← Back to context

Comment by frontierkodiak

4 days ago

oh man that's awesome. I have been working for quite some time on big taxonomy/classification models for field research, espec for my old research area (pollination stuff). the #1 capability that I want to build is audio input modality, it would just be so useful in the field-- not only for low-resource (audio-only) field sensors, but also just as a supplemental modality for measuring activity out of the FoV of an image sensor.

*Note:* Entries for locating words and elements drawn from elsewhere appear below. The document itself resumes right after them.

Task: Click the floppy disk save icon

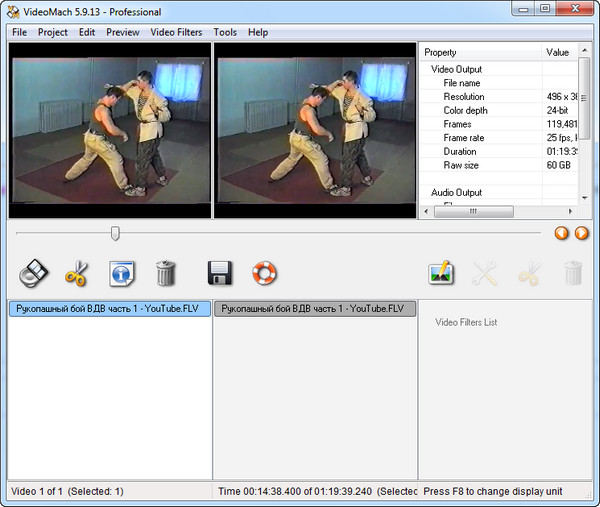Action: [x=220, y=272]
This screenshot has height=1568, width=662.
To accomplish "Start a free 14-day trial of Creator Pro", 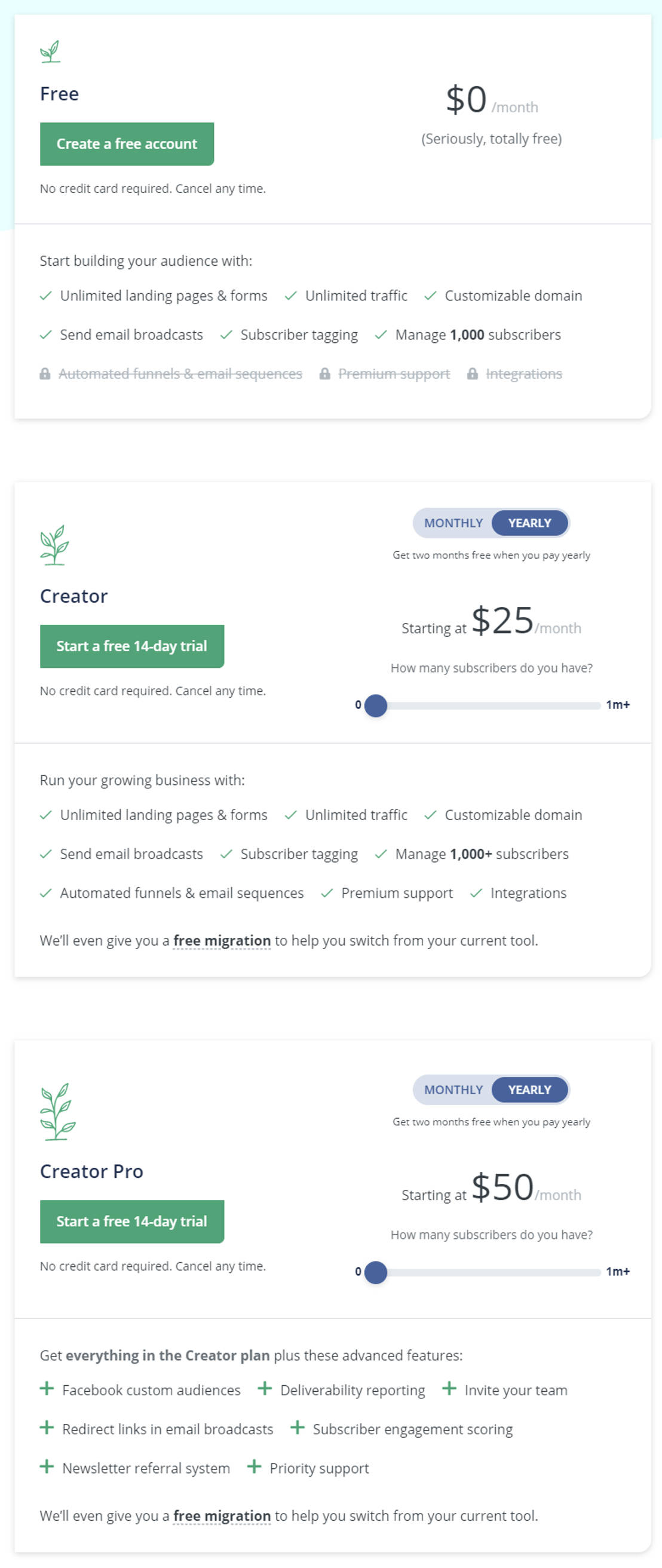I will (x=131, y=1221).
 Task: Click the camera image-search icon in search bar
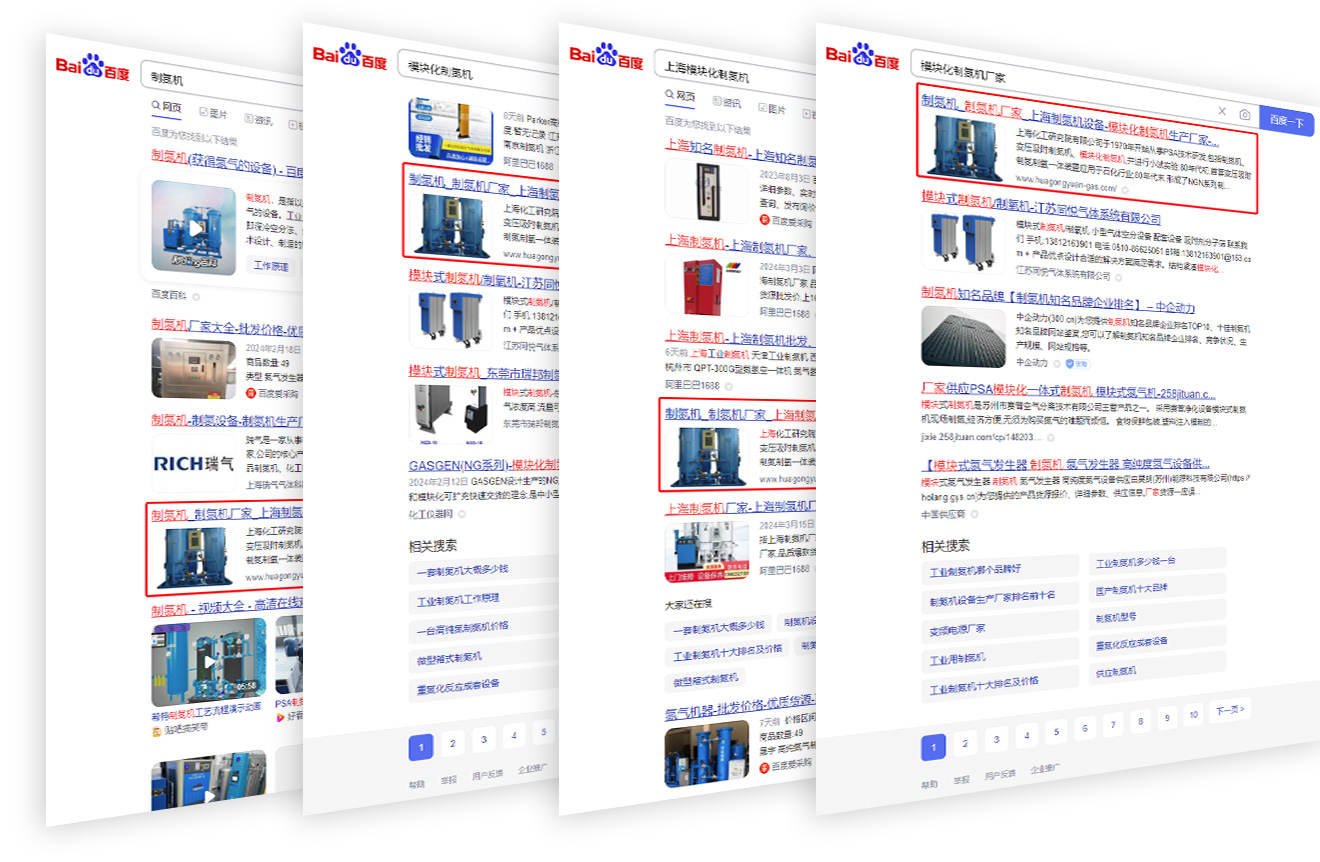click(x=1245, y=115)
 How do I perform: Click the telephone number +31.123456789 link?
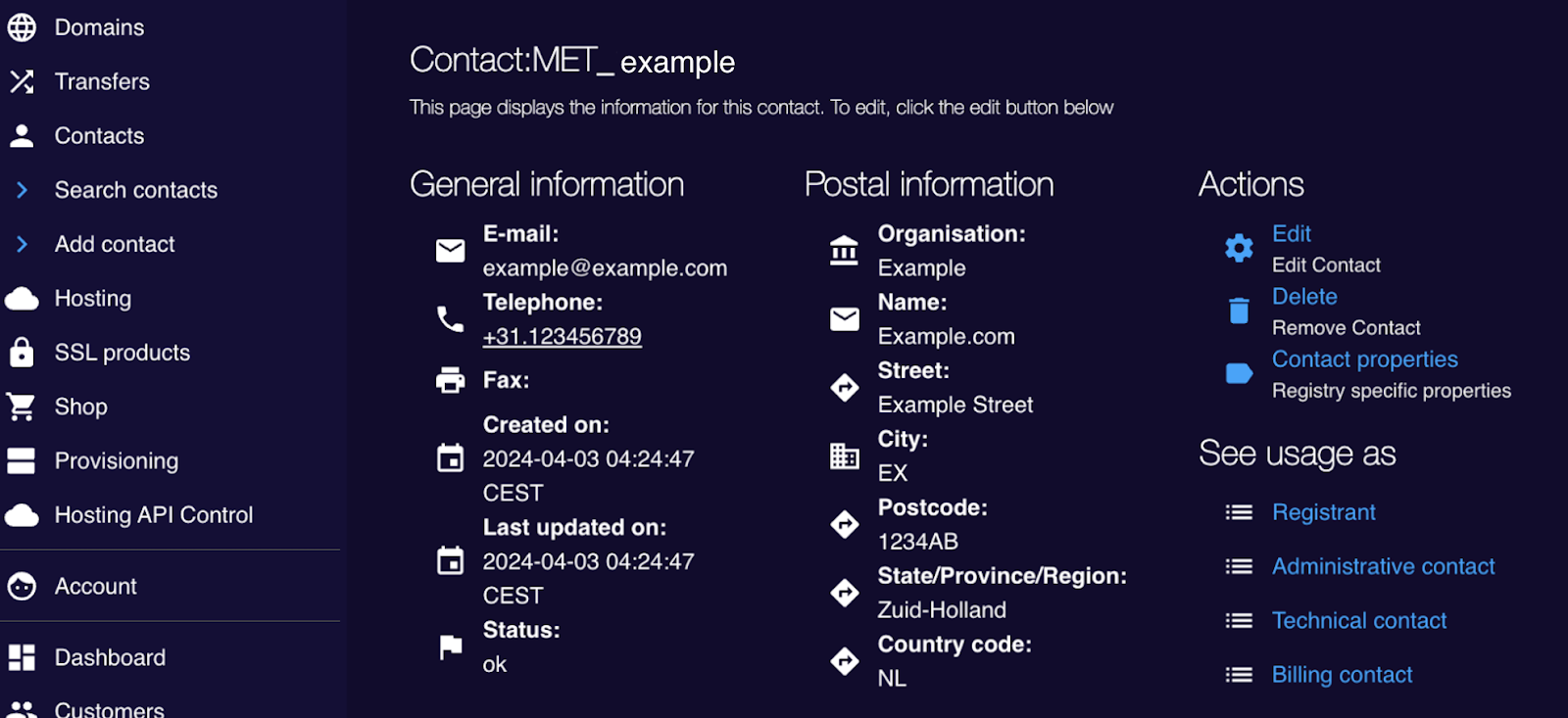(562, 337)
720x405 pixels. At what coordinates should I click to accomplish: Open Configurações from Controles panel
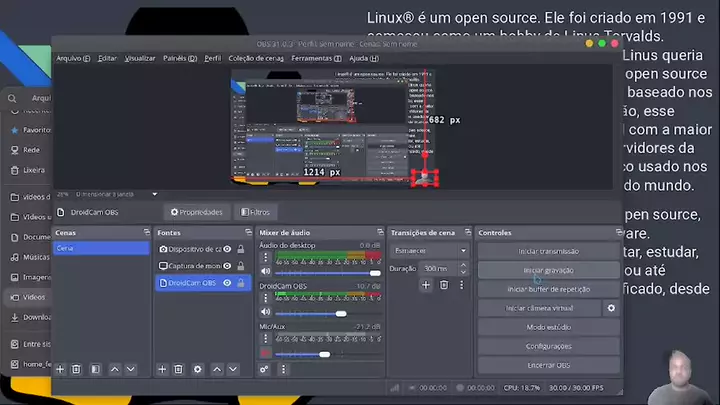pos(548,346)
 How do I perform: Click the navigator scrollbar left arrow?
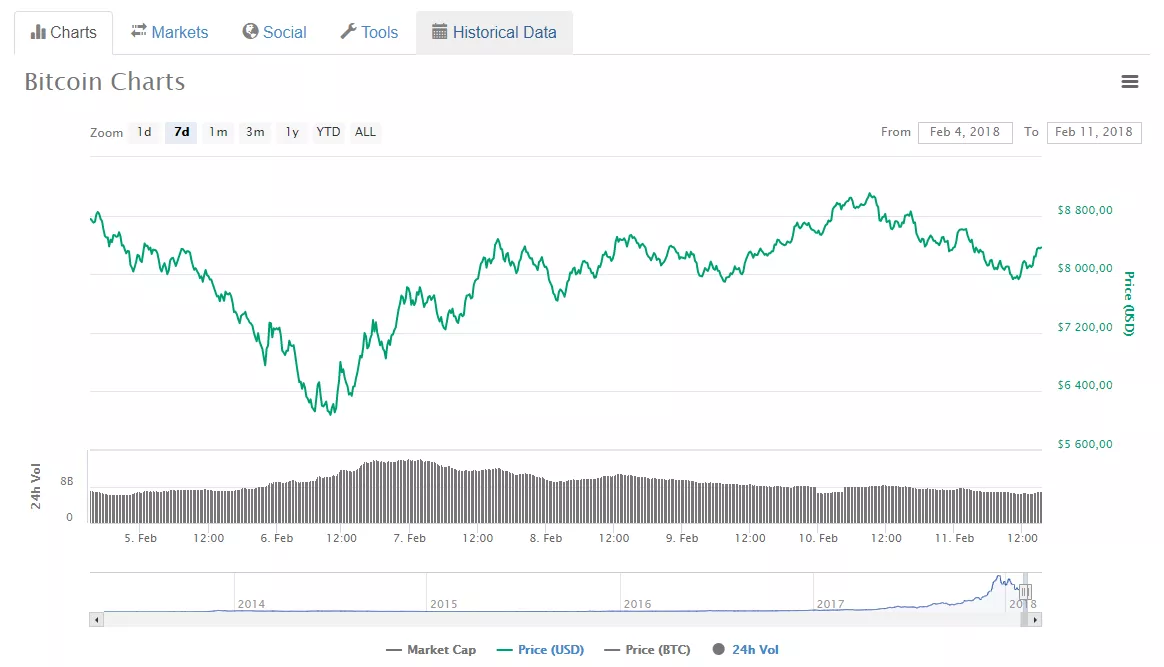coord(96,620)
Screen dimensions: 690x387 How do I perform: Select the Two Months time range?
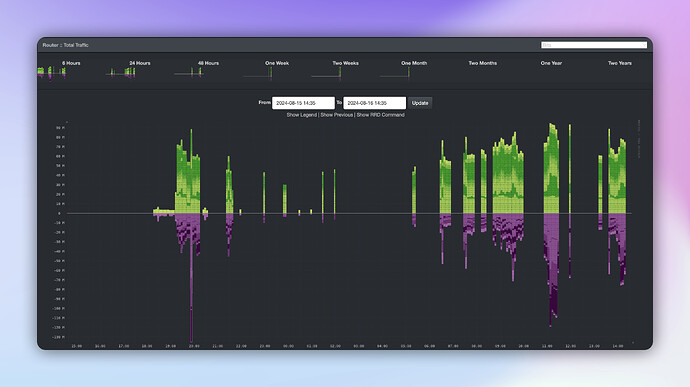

but as you mention, labeled data is the bottleneck. eventually I'll be able to skirt around this by just capturing more video data myself and learning sound features from the video component, but I have a hard time imagining how I can get the global coverage that I have in visual datasets. I would give anything to trade half of my labeled image data for labeled audio data!

Hi Caleb, thanks for the kind words and enthusiasm! You're absolutely right, audio provides that crucial omnidirectional coverage that can supplement fixed field-of-view sensors like cameras. We actually collect images too and have explored fusion approaches, though they definitely come with their own set of challenges, as you can imagine.

On the labeled audio data front: our Arctic dataset (EDANSA, linked in my original post) is open source. We've actually updated it with more samples since the initial release, and getting the new version out is on my to-do list.

Polli.ai looks fantastic! It's genuinely exciting to see more people tackling the ecological monitoring challenge with hardware/software solutions. While I know the startup path in this space can be tough financially, the work is incredibly important for understanding and protecting biodiversity. Keep up the great work!